* WHAT YOU ARE ASKED TO DO
From the listing below, pull out each line that contains the word "element".
============================================================
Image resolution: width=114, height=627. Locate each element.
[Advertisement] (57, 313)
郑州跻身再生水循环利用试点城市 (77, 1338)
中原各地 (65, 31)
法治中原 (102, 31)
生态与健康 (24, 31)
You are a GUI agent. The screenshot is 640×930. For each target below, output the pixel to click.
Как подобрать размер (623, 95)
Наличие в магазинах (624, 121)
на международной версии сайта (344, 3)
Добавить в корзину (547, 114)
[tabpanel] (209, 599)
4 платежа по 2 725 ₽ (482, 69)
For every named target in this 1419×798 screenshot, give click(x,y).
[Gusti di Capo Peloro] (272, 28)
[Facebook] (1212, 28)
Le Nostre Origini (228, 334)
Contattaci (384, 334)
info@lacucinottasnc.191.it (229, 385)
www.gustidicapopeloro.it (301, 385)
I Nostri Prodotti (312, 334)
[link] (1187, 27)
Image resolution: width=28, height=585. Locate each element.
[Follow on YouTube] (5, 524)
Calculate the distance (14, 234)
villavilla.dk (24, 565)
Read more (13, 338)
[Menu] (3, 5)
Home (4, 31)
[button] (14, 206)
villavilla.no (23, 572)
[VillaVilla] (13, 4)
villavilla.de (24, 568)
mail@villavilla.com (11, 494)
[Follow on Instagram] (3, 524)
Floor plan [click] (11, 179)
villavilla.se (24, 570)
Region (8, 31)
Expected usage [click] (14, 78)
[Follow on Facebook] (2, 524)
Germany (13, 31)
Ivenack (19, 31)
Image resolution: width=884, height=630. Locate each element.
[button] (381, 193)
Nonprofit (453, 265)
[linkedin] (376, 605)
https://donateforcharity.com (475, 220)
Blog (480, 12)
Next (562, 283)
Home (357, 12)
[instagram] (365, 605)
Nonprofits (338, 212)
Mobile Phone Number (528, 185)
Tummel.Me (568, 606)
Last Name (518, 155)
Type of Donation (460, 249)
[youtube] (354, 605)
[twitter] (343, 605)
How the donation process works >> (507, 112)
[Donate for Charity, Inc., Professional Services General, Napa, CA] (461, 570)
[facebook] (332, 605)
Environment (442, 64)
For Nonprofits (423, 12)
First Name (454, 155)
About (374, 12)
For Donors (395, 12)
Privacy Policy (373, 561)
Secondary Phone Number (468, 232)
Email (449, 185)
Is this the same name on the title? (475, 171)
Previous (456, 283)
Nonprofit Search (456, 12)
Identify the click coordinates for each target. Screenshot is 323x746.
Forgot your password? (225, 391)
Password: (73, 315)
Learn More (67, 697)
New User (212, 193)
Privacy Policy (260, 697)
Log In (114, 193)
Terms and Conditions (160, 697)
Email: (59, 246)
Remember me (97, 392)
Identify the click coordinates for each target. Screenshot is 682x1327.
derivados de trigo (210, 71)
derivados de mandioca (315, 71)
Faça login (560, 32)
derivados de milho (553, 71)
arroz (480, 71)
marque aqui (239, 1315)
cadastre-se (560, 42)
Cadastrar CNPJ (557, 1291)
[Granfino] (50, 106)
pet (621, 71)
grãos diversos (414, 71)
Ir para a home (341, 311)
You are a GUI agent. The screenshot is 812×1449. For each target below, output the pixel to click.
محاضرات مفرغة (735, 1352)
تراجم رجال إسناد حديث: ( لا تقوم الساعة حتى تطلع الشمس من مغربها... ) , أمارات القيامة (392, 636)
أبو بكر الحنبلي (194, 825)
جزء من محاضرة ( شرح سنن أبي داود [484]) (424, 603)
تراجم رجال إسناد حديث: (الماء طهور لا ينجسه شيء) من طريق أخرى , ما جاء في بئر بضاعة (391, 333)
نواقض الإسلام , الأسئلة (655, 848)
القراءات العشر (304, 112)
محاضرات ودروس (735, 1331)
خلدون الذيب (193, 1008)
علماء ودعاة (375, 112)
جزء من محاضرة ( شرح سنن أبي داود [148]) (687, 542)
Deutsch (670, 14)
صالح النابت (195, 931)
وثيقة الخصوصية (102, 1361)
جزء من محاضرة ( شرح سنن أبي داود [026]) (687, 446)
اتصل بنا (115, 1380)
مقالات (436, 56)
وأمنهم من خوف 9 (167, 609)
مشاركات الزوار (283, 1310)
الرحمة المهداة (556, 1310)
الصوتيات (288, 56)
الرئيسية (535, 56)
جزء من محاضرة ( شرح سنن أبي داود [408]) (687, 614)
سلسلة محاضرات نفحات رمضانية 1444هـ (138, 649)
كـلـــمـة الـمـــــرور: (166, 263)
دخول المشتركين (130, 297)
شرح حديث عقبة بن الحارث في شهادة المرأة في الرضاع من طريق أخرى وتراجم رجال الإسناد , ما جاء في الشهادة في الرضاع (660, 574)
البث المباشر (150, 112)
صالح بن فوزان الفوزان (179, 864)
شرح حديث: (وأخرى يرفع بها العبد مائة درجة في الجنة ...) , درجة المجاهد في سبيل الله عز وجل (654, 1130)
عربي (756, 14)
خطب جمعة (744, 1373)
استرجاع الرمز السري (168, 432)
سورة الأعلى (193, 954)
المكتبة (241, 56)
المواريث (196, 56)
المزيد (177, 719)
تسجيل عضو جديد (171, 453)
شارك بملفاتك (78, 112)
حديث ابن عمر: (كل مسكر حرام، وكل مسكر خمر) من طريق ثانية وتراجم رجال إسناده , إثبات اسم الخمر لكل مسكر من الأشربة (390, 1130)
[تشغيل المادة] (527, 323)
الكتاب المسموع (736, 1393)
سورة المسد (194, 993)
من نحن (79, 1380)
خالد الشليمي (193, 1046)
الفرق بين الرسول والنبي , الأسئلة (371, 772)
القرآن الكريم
============================================================
* SOLUTION BELOW
Image resolution: width=114, height=627. Locate each element.
Image resolution: width=28, height=585. Locate each element.
Image resolution: width=884, height=630. Locate each element.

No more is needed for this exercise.